What needs to be done —
Quote the entries below from the line with "Reload the current" through the line with "Click the Switch", both ends included, and only those lines.

[Collected data entries]
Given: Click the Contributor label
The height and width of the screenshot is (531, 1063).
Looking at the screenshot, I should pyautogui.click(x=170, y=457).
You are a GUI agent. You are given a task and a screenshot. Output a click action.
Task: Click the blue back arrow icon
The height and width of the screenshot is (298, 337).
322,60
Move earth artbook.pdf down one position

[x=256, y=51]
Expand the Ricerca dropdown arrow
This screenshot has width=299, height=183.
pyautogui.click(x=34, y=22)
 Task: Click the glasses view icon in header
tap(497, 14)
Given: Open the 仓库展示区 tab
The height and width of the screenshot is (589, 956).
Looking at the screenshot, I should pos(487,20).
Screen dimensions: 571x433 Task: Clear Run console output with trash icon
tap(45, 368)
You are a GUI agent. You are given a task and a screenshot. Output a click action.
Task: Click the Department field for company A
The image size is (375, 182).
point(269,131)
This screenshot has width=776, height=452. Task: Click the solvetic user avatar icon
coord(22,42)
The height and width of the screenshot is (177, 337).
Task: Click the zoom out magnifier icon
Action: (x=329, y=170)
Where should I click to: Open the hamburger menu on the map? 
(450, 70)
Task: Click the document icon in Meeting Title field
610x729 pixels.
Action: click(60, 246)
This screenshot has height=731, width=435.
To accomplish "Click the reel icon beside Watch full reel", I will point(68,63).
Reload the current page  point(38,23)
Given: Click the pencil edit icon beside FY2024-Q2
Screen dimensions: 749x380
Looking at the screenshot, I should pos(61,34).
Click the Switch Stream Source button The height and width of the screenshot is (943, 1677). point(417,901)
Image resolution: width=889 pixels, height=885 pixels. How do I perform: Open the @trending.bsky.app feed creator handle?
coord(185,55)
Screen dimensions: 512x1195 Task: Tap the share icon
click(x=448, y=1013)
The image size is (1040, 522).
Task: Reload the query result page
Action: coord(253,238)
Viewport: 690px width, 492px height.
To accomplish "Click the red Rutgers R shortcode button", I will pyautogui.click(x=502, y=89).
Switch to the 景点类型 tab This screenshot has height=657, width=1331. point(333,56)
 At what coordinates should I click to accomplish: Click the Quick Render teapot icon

Written solution —
Reload the current page  point(38,23)
Given: Click the pencil edit icon beside FY2024-Q2
Screen dimensions: 749x380
Looking at the screenshot, I should pos(61,34).
Click the Switch Stream Source button The height and width of the screenshot is (943, 1677). point(417,901)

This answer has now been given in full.